Whether and when this scenario will happen remains questionable, as there are still many other factors, such as political, environmental, social, religious and others, that can diminish the possibility for sufficient economic development. Conclusion
In the modern globalization a few economies were able to acquire and maintain a major economic status, whereby several other economies that opened themselves up to international trade, are about to grow and develop. The European Union, as one of the pioneers of the economic integration, has risen from six initial members countries to 27 and so increased it’s competitiveness by far, as a large amount of markets, resources and capital can be accessed. However, the EU, such as other economies remains and even enforces its interdependence with others economies and nation­states. This fact represents one of the main differences to the first globalization, where countries were rather sovereign and governments controlled trade heavily, whereas today economic growth is said to be based on a free market and collaboration among economies. However, the modern Globalization has not brought all the benefits yet, for which many economies were aiming for. In fact, up until now, just three major players have developed and grown so much, that these can be considered to dominate world trade.

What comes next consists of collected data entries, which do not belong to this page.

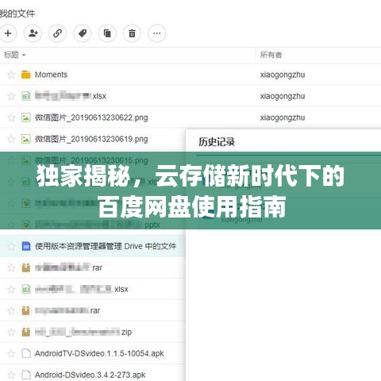Screen dimensions: 381x381
Task: Click the 所有者 column header
Action: tap(271, 55)
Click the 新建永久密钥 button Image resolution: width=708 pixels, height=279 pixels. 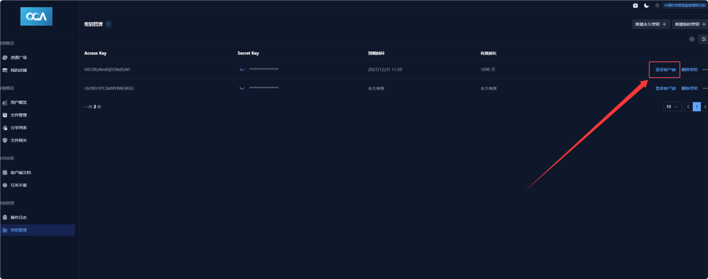[x=650, y=25]
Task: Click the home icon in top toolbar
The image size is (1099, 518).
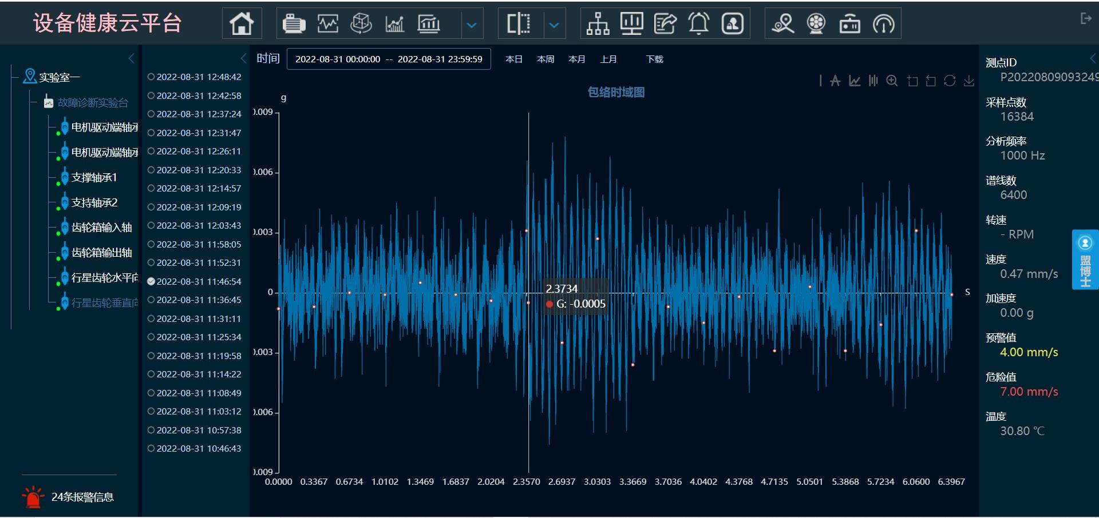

The EU together with the US and Japan can be considered as one of the main holders of the World GDP share. These cash cows grow at a relatively low rate, compared to question marks, but can be forecasted to remain strong in the future, whereby the EU with its further expansion and the development of the eastern European countries could even contribute to a bigger economic weight in the future. Other economies such as China and India, which are some of the emerging markets at the present time that will contribute to growth and so probably lead to an expansion of the oligopolistic market, will be some of the stronger players to come. According to the specific criteria that has been used for the analysis on the EU, and due to the fact that there is a presence of economic powers, a relation to an oligopolistic market structure can be drawn. Globalization has contributed to increased interdependence, economic growth and international security. However, it remains highly questionable whether globalization is going to reach the final stage of monopoly.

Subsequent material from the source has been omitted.